We attempt to recover an unknown function from noisy, sampled data. Using orthonormal bases of compactly supported wavelets, we develop a nonlinear method which works in the wavelet domain by simple nonlinear shrinkage of the empirical wavelet coefficients. The shrinkage can be tuned to be nearly minimax over any member of a wide range of Triebel- and Besov-type smoothness constraints and asymptotically mini-max over Besov bodies with $p \leq q$. Linear estimates cannot achieve even the minimax rates over Triebel and Besov classes with $p<2$, so the method can significantly outperform every linear method (e.g., kernel, smoothing spline, sieve in a minimax sense).
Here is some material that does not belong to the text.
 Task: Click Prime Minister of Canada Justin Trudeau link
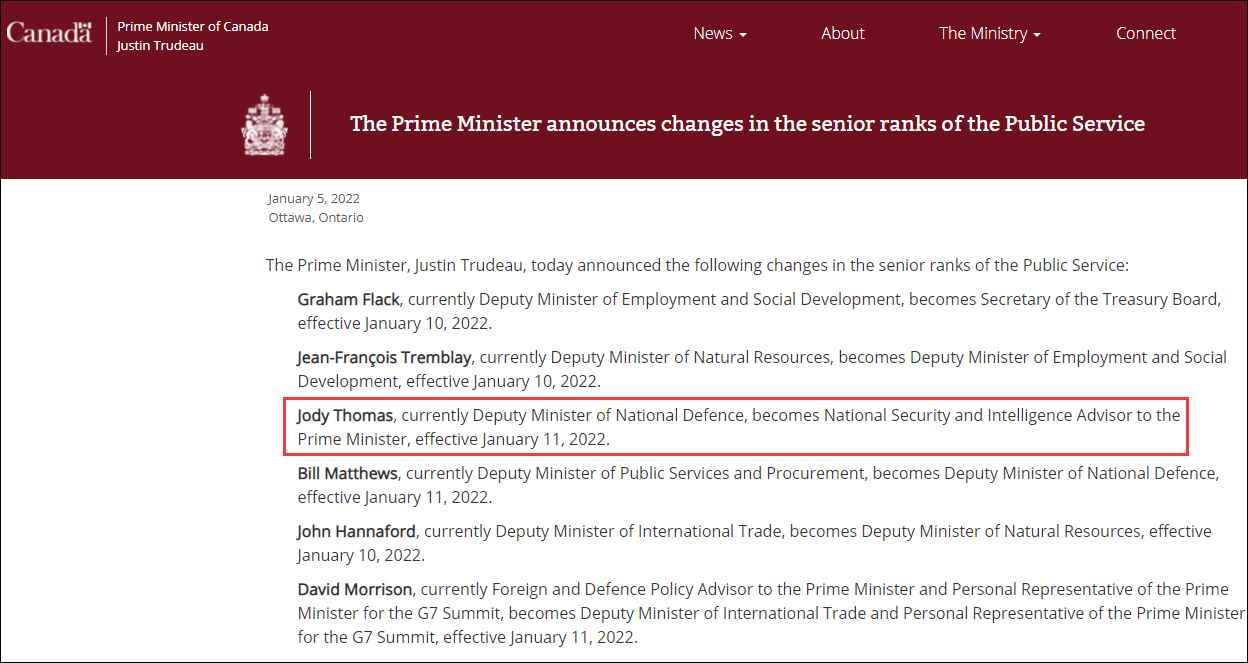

Variants of our method based on simple threshold nonlinear estimators are nearly minimax. Our method possesses the interpretation of spatial adaptivity; it reconstructs using a kernel which may vary in shape and bandwidth from point to point, depending on the data. Least favorable distributions for certain of the Triebel and Besov scales generate objects with sparse wavelet transforms. Many real objects have similarly sparse transforms, which suggests that these minimax results are relevant for practical problems. Sequels to this paper, which was first drafted in November 1990, discuss practical implementation, spatial adaptation properties, universal near minimaxity and applications to inverse problems.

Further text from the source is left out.